House committee kills fire-safety bill for short-term rentals

Posted on: April 26 2016

By Robert McClendon, NOLA.com | The Times-Picayune

New Orleans state Rep. Helena Moreno offered to water down her bill requiring short-term rentals to register with the state fire marshal, but it wasn'€™t enough to save the measure.

The House Commerce Committee discussed the issue for more than an hour before voting overwhelmingly to kill House Bill 952. The dissenting representatives, echoing concerns voiced by lobbyists for listing platforms like Airbnb, said the bill would put an undue burden on property owners.

The bill was supported by New Orleans Mayor Mitch Landrieu's administration, which expressed concern that the many short-term rentals in the city are not subject to any fire-safety requirements. 

In February, two guests at a short-term rental in Central City had to be rescued when the building caught fire. The house had been converted into a duplex and had only one route in and out of the rental unit. It was not equipped with smoke alarms.

Moreno said she had simplified the bill as much as possible to make it easy for short-term rental operators. The bill isn't about regulating the short-term rental industry, she said, "It's about basic life-safety issues." 

Lobbyists from Airbnb and the Travel Technology Association, a trade group representing listing services, said that the proposed regulations would serve to protect incumbent businesses models like hotels and bed-and-breakfast operations on inconvenience small-time renters without providing any tangible safety benefit. 

If it were really about safety, why aren't landlords required to register long-term rentals with the state, asked Danny Ford of the Technology Association.

Jim Nickel, representing Airbnb, said that many who list on Airbnb do so only occasionally, yet Moreno's bill would subject them to inspection by the state.

Moreno offered to change "inspection" to "verification," but her colleagues were unwilling to let the bill go any further.

Traditional inns, which are subject to safety inspections and whose owners are required to live on-site, have seen their business erode in recent years as landlords and investors have flocked to the short-term rental market. Such rentals are illegal in most New Orleans neighborhoods, but they have proliferated nonetheless.

Multiple short-term rental operators contacted her to oppose her original bill, Moreno said, but none of them opposed registration outright; they just wanted the rules to be easier to comply with. The only opposition to any registration requirement is coming from the "billion dollar" companies who list the rentals, she said.

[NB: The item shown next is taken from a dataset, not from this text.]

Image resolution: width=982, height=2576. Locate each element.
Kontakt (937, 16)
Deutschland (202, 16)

Moreno's bill originally would have required short-term rental operators to file building plans with the Fire Marshal'€™s Office. After rental operators said that was too onerous, the New Orleans Democrat agreed to remove that provision. Instead, owners would be required to attest that they had certain basic safety equipment like smoke alarms and fire extinguishers. A $25 registration fee would have been good for five years.

The state fire marshal said his office could easily handle the registration program. After an initial investment in a software system, the program would generate revenue, he said.

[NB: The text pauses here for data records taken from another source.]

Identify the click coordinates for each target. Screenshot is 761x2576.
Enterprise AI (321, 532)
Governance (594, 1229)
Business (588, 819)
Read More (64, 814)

Rep. Patrick Connick, a Jefferson Parish Republican, prodded representatives of the traditional innkeeping industry: "Is it really a safety issue," he said, "or is it a competition issue as well?"

There's nothing stopping a traditional bed and breakfast from listing on Airbnb, he said. "If you can't beat 'em, join 'em." 

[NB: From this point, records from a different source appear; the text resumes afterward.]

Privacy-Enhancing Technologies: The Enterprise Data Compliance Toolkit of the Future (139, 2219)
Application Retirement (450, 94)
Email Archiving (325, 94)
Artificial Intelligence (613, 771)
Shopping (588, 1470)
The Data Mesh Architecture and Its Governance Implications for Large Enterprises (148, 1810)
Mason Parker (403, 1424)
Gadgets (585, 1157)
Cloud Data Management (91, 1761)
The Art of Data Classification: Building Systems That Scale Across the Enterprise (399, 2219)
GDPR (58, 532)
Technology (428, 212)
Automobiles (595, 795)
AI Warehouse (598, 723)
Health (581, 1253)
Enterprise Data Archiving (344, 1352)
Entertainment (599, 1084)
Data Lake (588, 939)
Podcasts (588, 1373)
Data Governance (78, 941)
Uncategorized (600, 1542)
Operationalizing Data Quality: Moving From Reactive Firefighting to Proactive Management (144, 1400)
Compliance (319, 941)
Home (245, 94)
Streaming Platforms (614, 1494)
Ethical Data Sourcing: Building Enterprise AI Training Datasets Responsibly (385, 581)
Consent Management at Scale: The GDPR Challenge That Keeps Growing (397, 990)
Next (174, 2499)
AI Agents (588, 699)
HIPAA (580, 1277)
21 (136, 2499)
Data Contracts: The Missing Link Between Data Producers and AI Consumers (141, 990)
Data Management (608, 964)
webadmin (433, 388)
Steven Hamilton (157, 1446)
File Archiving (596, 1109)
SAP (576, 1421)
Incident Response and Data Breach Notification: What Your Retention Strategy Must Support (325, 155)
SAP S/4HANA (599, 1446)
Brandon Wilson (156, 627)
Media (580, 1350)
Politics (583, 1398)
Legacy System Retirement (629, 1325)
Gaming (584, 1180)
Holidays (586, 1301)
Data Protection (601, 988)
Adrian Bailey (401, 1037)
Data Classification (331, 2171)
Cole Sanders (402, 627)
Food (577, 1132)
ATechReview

He and others said that registration should be voluntary. Inns registered with the fire marshal could advertise that fact in their rental listings and let the market decide, they said. 

Brian Furness, the owner of a traditional bed and breakfast and a critic of Airbnb, said that he was reluctant to list his inn with a company that facilitated breaking the law so brazenly. 

The New Orleans City Council is considering a set of regulations that would legalize certain kinds of vacation rentals and could insert safety rules into an eventual regulatory regime.

Moreno said that inserting them into state law would allow for uniform life-safety requirements across jurisdictions.